- _Work instructions_
Look below for the lines from the one with "The image size is (767, 596)." to the one with "You are a GUI", and copy exactly those lines, both ends included.

- _The records_
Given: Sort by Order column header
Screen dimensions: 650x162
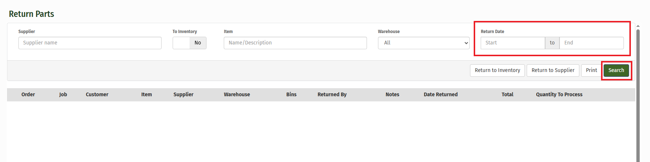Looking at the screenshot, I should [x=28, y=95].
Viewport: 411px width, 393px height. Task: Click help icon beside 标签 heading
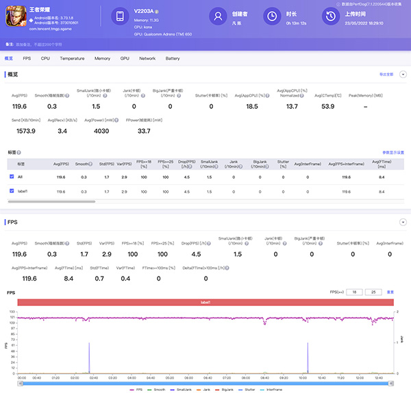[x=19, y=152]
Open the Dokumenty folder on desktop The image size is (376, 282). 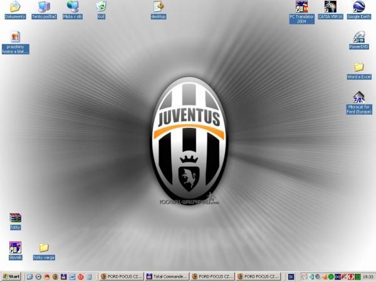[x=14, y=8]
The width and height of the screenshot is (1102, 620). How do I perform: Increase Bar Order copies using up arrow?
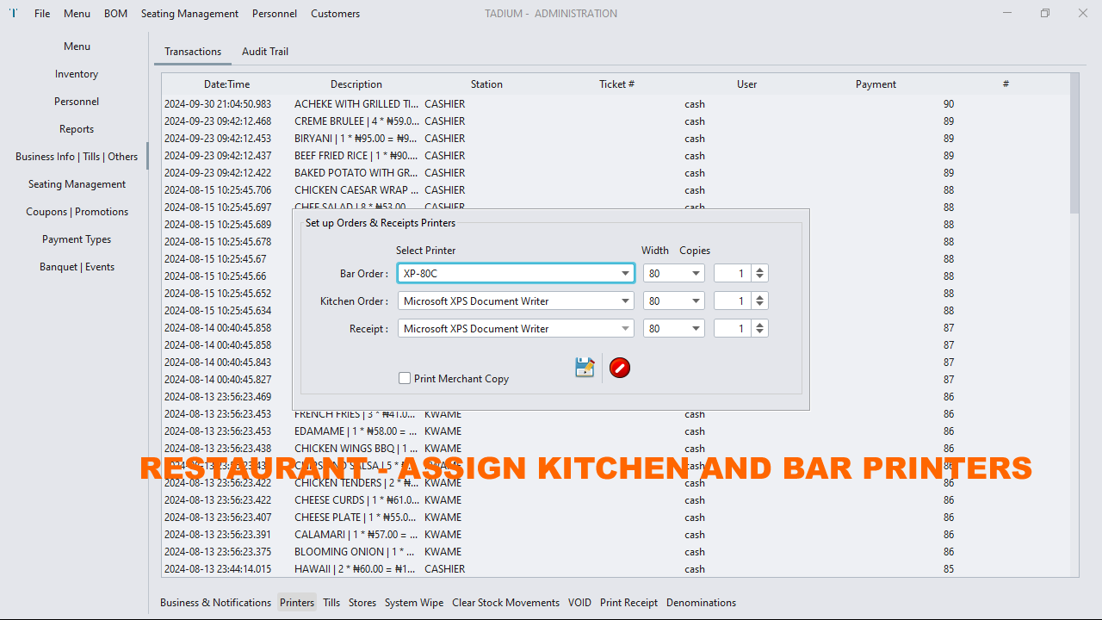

* * *

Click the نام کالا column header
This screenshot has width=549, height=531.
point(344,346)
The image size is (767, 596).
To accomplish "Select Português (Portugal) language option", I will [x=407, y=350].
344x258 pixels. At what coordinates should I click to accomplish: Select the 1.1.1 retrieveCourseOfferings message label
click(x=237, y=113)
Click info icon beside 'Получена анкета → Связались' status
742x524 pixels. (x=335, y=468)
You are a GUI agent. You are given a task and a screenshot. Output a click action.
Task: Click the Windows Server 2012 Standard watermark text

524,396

- _Answer to the problem_
The image size is (767, 596).
To accomplish "Select Português (Portugal) language option", I will [x=407, y=350].
344x258 pixels. At what coordinates should I click to accomplish: Select the 1.1.1 retrieveCourseOfferings message label
click(x=237, y=113)
Click info icon beside 'Получена анкета → Связались' status
742x524 pixels. (x=335, y=468)
You are a GUI agent. You are given a task and a screenshot. Output a click action.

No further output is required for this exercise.